Преступники работали парами: один рубил ветки, другой ощипывал с них иглы и складывал в мешок. В паре с К. оказался человек, с которым К. до сих пор не доводилось общаться: его привезли много позже, чем К. Это был огромного роста, плечистый Комбриг; обычно сильные и крепкие люди в лагере умирали быстрей слабых, но он пока держался; даже пожираемый цингой и холодом, он был еще так силен, что Урки в бараке, где он жил, боялись его и звали уважительной кличкой Усач (в отличие от того существа, о котором постоянно шептались и на чей портрет нельзя было ступать ногою, кличка Комбрига была образована не от наружности, а от фамилии).
— Я буду рубить, — сказал Усач, — а ты щипать.
— Хорошо, — ответил К. До этой минуты он не произнес ни слова.
Усач глядел на К. так, словно пытался что-то вспомнить.
— Сергей Павлович… — неуверенно проговорил он.
Теперь и К. с таким же точно выражением глядел на него. Они глядели друг на друга, как слепые: лица их так были черны и изъедены, что лишь любящие женщины, наверное, сумели б сразу признать их.
Усач назвал свое имя, но К. уже узнал его. Они говорили не умолкая. Здесь, на Колыме, я никогда еще не видел К. таким оживленным. Я понял из их разговора, что Усач не был, строго говоря, комбригом: он, как и сам К., был раньше летчиком и строителем самолетов. Понял я также, что почти все люди, делавшие самолеты, были отправлены на корм Гнусу: очевидно, даже эти, столь скромные, крылья были, с точки зрения Гнуса и его служителей, преступлением и уродством.
— Смотрите, — сказал Усач, указывая вверх, туда. где ветви громадной, посеребренной инеем лиственницы раскачивались после чьего-то ловкого прыжка, — белка… Любопытная какая… Можно подумать, она слушает, о чем мы говорим.
Обычно звери и птицы прятались, едва завидев пришедших на работы преступников, потому что те смотрели на мелкую живность лишь с одной точки зрения: поймать и съесть. (Не нужно винить их за это: их самих жрали голод, холод, Гнус и болезни, и они, занимая место в пищевой цепочке, вели себя, как полагается любому из звеньев ее.) Но Усач просто глядел на белку и улыбался. Усачу несложная работа на свежем воздухе казалась приятна, и он радовался всему: встрече со знакомым, рассыпчатому снегу, бледному низкому солнцу, крикам кедровок, ошеломительным беличьим прыжкам. Но К. уже так ослаб, что ничему не мог радоваться, руки его были обморожены и не сгибались, и Усач, видя это, почти всю работу сделал один.

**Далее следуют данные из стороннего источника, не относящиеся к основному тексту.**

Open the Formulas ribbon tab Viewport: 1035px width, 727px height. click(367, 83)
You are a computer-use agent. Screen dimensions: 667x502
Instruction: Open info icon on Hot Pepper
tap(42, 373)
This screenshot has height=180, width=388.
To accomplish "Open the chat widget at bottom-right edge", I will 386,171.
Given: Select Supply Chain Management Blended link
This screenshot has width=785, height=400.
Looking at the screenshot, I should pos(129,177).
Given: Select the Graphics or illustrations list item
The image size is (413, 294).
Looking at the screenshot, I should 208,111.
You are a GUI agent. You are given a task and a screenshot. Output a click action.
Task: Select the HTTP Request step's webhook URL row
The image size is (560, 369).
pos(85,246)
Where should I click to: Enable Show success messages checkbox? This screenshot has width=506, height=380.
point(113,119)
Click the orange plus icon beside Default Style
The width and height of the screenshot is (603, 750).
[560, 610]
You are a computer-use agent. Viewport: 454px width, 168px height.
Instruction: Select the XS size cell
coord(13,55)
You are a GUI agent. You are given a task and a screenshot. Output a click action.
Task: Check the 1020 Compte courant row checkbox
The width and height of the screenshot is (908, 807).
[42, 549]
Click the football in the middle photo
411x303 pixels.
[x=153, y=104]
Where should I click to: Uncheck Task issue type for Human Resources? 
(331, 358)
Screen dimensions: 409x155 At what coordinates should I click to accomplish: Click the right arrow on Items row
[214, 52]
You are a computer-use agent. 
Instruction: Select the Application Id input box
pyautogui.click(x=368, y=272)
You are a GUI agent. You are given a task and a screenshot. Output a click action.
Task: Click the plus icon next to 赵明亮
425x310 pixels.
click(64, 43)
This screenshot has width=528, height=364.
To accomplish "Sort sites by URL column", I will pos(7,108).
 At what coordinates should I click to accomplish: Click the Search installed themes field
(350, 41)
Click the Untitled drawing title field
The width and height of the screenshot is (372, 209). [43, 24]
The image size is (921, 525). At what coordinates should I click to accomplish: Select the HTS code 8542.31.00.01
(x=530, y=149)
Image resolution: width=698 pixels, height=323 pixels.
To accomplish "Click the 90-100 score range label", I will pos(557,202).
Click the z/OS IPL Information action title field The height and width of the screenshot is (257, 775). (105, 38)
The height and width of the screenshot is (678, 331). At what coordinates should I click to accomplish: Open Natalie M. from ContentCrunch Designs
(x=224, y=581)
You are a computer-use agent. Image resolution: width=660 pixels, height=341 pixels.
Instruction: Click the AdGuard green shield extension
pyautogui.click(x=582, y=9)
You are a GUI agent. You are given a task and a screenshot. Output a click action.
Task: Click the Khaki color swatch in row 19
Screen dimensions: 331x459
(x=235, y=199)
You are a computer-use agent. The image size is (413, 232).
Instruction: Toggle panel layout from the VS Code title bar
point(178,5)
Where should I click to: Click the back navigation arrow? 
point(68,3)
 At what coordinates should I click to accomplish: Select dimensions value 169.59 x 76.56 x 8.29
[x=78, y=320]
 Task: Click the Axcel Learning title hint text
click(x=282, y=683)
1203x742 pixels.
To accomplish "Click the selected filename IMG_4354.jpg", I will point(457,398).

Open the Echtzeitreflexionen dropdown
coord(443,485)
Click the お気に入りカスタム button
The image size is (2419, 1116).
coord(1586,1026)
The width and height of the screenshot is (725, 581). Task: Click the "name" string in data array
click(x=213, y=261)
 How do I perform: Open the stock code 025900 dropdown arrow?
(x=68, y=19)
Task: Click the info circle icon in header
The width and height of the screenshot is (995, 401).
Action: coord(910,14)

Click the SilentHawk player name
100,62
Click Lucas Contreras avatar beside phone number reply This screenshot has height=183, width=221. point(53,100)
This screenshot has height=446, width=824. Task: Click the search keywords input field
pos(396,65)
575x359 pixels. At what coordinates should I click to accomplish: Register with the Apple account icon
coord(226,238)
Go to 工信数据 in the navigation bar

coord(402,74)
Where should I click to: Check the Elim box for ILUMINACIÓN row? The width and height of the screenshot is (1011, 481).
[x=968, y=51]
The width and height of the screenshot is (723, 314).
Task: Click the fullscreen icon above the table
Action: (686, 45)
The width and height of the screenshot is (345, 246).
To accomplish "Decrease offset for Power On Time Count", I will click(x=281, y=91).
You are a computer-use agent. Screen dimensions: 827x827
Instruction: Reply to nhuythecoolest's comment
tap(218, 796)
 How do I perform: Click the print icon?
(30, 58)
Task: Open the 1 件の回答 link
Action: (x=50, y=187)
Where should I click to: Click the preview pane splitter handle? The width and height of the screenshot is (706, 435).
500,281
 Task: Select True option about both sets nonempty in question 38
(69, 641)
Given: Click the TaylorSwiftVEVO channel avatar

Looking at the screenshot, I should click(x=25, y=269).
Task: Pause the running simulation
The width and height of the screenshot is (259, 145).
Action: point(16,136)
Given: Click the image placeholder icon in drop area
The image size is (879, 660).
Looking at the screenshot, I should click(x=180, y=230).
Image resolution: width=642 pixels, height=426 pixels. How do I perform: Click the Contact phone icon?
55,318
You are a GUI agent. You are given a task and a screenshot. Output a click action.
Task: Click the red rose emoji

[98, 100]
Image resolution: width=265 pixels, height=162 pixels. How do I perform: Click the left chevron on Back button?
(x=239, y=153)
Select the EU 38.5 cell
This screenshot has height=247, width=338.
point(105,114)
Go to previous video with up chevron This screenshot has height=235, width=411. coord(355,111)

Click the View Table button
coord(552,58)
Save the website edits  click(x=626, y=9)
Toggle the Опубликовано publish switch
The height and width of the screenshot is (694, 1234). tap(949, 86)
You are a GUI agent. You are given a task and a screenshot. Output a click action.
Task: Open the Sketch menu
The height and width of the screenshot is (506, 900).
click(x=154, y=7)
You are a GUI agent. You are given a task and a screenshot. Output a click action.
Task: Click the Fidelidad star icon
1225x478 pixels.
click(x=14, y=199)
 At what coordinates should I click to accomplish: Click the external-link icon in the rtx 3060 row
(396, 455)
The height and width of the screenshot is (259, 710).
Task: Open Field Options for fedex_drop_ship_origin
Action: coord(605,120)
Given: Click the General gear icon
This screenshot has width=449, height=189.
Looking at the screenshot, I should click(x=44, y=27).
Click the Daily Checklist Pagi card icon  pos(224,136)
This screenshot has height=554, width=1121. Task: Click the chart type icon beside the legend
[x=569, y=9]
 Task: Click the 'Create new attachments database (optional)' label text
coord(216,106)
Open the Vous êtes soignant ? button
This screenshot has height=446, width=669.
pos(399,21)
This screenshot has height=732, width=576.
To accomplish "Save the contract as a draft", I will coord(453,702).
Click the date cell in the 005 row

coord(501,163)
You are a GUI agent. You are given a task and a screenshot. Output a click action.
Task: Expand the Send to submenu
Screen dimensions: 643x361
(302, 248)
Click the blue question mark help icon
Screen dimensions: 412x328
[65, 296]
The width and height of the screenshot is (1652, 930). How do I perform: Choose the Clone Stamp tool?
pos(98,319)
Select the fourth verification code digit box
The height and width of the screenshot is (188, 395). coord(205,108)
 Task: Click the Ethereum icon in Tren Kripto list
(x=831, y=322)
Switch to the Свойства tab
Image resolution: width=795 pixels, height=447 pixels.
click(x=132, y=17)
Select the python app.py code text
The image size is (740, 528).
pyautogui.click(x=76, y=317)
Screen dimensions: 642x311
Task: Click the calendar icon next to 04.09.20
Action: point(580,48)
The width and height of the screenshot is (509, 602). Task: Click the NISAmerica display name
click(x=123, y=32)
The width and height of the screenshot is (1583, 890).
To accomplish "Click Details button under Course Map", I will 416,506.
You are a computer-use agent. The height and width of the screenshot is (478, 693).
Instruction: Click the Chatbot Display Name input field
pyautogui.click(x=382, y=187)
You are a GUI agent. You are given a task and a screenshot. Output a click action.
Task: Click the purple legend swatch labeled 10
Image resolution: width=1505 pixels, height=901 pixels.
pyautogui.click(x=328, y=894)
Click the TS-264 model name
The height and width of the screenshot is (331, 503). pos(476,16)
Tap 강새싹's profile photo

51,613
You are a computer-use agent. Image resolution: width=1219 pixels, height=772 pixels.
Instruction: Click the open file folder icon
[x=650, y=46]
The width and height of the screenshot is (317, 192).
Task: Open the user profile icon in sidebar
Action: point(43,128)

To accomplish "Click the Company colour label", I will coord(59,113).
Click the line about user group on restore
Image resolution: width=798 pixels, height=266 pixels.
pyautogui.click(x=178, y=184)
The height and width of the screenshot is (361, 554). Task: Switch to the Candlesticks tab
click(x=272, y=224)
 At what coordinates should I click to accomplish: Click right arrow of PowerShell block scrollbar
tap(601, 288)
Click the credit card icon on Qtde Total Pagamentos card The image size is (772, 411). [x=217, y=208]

— Хорошо как, — сказал Усач, когда работа закончилась, — теперь пошамать…
Свой хлеб они получили утром, отправляясь на работу, и тогда же съели его, сидя у костра, и еще Усач собирал замерзшие под снегом ягоды, синие, черные и алые, и варил их. Но это все было утром, а теперь наступила ночь: они много часов провели на страшном морозе и были очень голодны.